When I came to HBS admit weekend last spring and started asking other students what their plans were after their MBA, very few told me they planned to go into a traditional business. Most of the words flying around were Hedge Funds, Private Equity, Investment Banking, and Investment Management. A common theme to all those industries is that they all create value by moving money around smartly... taking it from one place, putting it in a better place, and getting more out of it. In this sense, they create a lot of value for people. But they don't actually create a tangible product. I left wondering why this was such an attractive sector.

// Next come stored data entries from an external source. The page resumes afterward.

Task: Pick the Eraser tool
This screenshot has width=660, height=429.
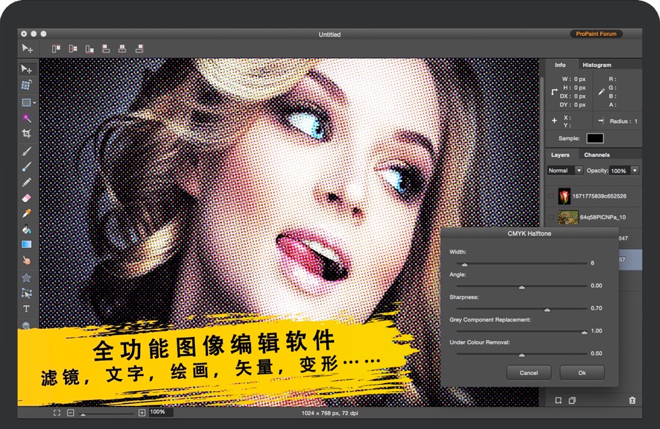Action: coord(26,198)
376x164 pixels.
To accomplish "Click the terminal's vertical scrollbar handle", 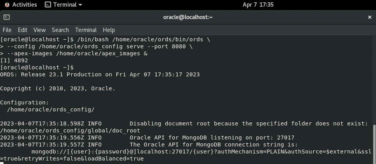I will point(374,143).
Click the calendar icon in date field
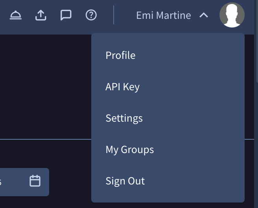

After a semester of HBS, I now have a much better idea. While many people have a natural inclination for financial services, another very compelling attraction are unbelievable margins, and therefore, individual compensation. People who work in businesses that actually make things are called people who work in "industry." The financial services sector advices, invests in, and buys and sells these industry units at a significant commission on each transaction.
This left me asking why the margins are so high in financial services. In other words, why competition doesn't drive margins down to more competitive levels like they do in the rest of the world? Here is an example...
Let's compare the compensation of the CEO of General Electric and the CEO of Goldman Sachs. I will compare 2007 data since that is what I have available for both.
1. General Electric
- Net corporate income (profits) was $22.2 Billion.
- CEO is Jeff Immelt (Harvard Business School Alumnus)
- CEO compensation was $14.2 million
- Net corporate income (profits) was $11.6 Billion
- CEO is Lloyd Blankfein (Harvard Law School Alumnus)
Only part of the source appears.